Dr. Andrew Myers has the answers to your questions on the issues posed by lactose intolerance and arthritis.
Q: Dr. Myers, I’m lactose intolerant, and I would like to add a nutritional protein source, such as a meal replacement shake or bar, to my daily routine. What ingredients should I look for in these products?
A: Approximately 30 to 50 million Americans suffer from an inability to completely digest lactose, a natural sugar found in milk and milk products, due to a deficiency in the enzyme lactase. Because dairy products are often a good source of protein, people with lactose intolerance may need to find another protein source and that often involves supplementation.
Many protein powders, ready-to-drink shakes and bars contain lactose, but there are several good alternatives available. Look for plant-based proteins like soy or pea, which are often fortified with other vitamins and minerals and are naturally lactose-free. Since a milk allergy is different from lactose intolerance, pure whey or casein, which are proteins derived from milk, are other options. While they still contain small amounts of lactose, these proteins are able to be tolerated by most people with lactose intolerance. Some products containing lactose also have the lactase enzyme added in to help with digestion; these are often labeled lactose free or lactose reduced.

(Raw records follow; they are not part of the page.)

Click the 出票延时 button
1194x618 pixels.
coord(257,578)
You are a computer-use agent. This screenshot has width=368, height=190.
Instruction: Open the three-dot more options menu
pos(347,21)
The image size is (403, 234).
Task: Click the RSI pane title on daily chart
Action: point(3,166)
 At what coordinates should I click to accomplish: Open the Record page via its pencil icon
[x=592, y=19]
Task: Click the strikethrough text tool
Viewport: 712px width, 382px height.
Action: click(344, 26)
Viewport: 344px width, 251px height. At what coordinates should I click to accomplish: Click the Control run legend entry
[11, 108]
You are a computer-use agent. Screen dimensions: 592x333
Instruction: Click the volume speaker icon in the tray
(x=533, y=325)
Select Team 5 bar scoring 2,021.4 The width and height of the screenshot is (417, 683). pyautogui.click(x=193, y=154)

If you’re concerned you’re not getting enough protein in your diet, be sure to talk to your health care provider to determine the best supplementation regimen for you.
Q: Dr. Myers, is arthritis caused by inflammation? What kinds of foods should I eat to help alleviate my arthritis symptoms?
A: Arthritis is more than just achy joints; according to the Arthritis Foundation, it’s an inflammatory disorder that consists of over 100 different diseases, affecting people of all ages, including children. Like many diseases, the stiffness, swelling, joint pain and limited movement typically associated with arthritis are caused by inflammation in this case, located in the joints. While there are many over-the-counter and prescription medicines available to help alleviate arthritis symptoms, you can also make lifestyle changes to support joint health.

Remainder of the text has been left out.